Мать сначала посмотрела мне в лицо и потом, проговоря: "Какие ты глупости говоришь", - сама вздохнула.
Тотчас же после стола я опять отправился на дроги, и - не могу описать вам моего восторга - Марья больше уж не лежала, а сидела; красивое лицо ее было не столько печально, сколько измято, платок на голове несколько сбит, и рубашка на груди расстегнута.

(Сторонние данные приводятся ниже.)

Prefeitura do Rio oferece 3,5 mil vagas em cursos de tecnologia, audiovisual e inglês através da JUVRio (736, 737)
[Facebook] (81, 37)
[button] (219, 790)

"А что, Михайло Евплов жив ли?" - подумал я и прямо с дрог пошел в людскую. Изба эта, так как в ней пеклись людские хлебы и варилось для дворовых варево, была самая жарко натопленная и постоянно почти пустая; в этот раз я в ней только и нашел, что десятка три мух, ползавших по столу и подъедавших оставшиеся тут крохи хлеба и квасные пятна. Я заглянул за перегородку. Там в зыбке лежал один-одинехонек полугодовалый сынишко стряпухи с поднятой почти до самого горла рубашонкой. Только что перед тем, вероятно, распеленатый, он с величайшим, кажется, наслаждением смотрел себе на кулачки и сгибал и разгибал свои ножонки. По веселому личику его тоже ползла муха, и он от этого только слегка поморщивался. Я согнал ему эту муху; он еще больше улыбнулся. По стоявшей на голбце кваснице я сообразил, что больной, должно быть, лежит на печке. Встав на нижнюю ступеньку, я потихоньку заглянул туда, но по темноте ничего не мог рассмотреть, и только оттуда сильно пахнуло квашней. Я поспешил слезть и уйти. Целый день я ходил как шальной, не зная, за что бы приняться и что бы начать делать. К вечеру моя детская фантазия еще более разыгралась, и, когда меня уложили в постельку и оставили одного в комнате, мне стало и жаль арестантов и в то же время я боялся их. "Они целый день ничего не ели, и теперь они лежат и им тошно!" - думал я, а потом мне вдруг представлялось, что Тимка непременно выломает окно, вылезет, возьмет топор и зарубит меня и маменьку. Страх этот во мне дошел до того, что я прислушивался к каждому, довольно отдаленному от меня хлопанью дверьми в девичьей, к малейшему шуму в лакейской, наконец, когда явно услышал, что в зале кто-то ходит, я не утерпел, вскочил и выглянул туда.
- Кто это? - произнес я почти обмирающим от ужаса голосом.
- Я это, батюшка, - отвечал мне голос.
Оказалось, что это Афимья пришла в зал молиться.